Written problem: Output the rows, beginning at the start and continuing through the line containing "coord(92,116)", as a two-column CSV with the headers text and answer. Give one line for each row's text and its answer, put each value in double quotes, replace line breaks with spaces, and leave out the pictures.

Input material:

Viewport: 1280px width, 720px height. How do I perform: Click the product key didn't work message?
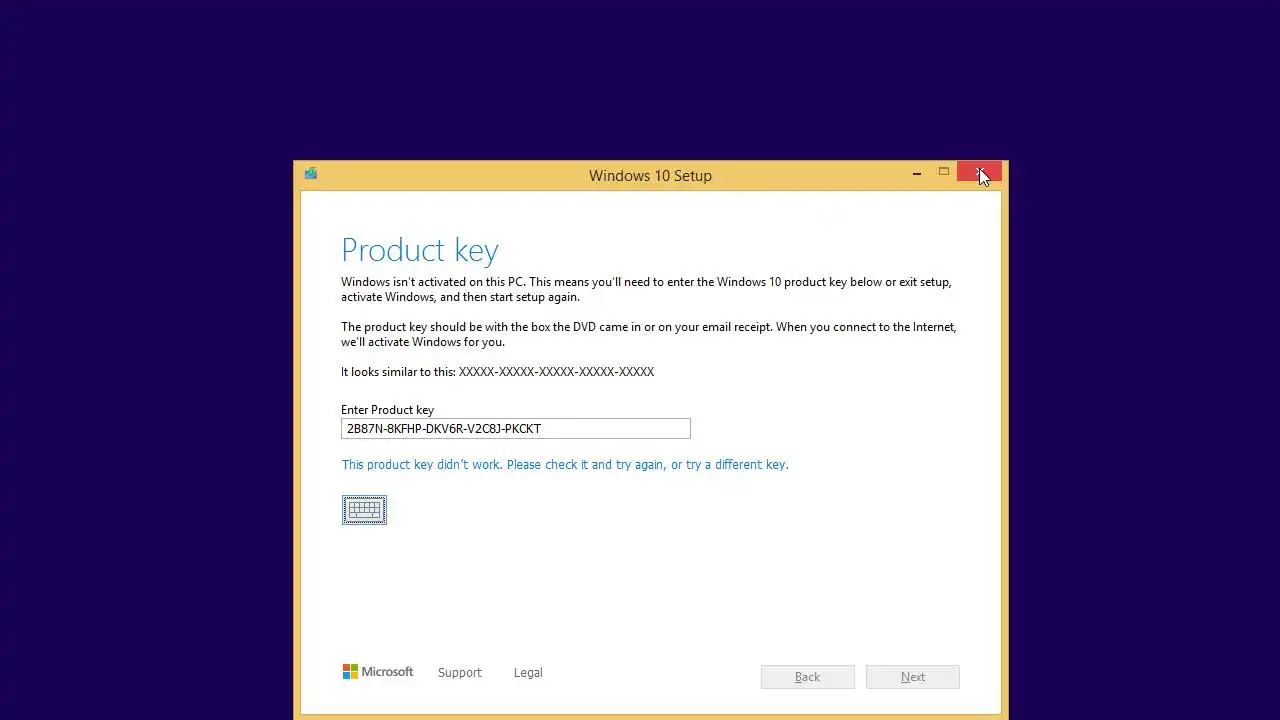coord(565,465)
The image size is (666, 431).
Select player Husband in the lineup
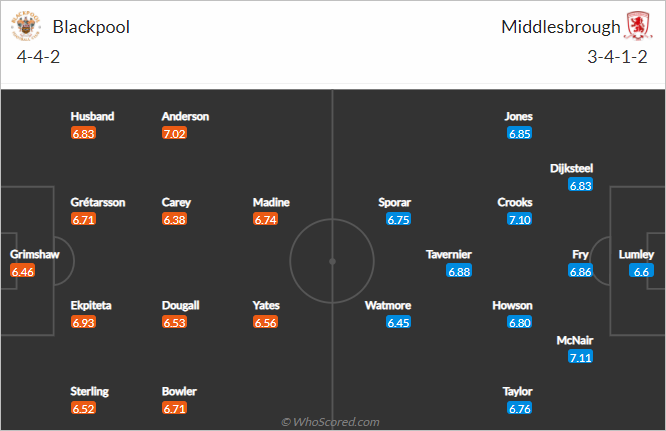coord(92,116)
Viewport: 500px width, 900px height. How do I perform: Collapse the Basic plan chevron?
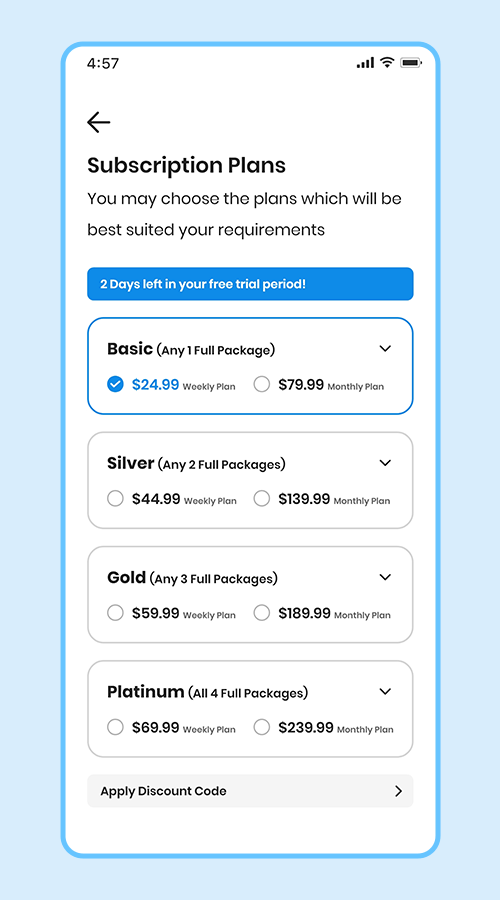click(385, 348)
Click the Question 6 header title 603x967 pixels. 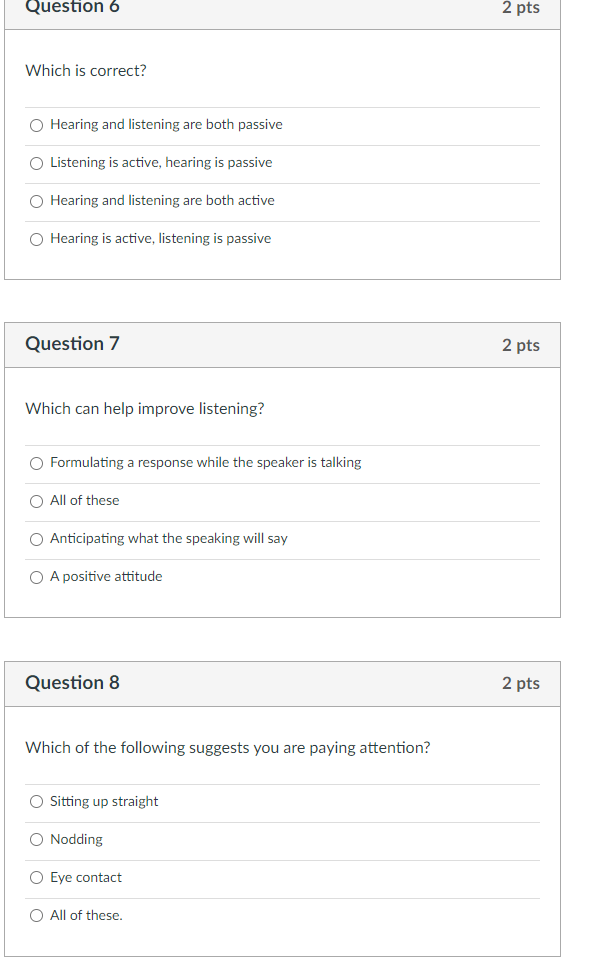(x=72, y=7)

Full output:
text,answer
"Viewport: 1280px width, 720px height. How do I perform: Click the product key didn't work message?","coord(565,465)"
"The image size is (666, 431). Select player Husband in the lineup","coord(92,116)"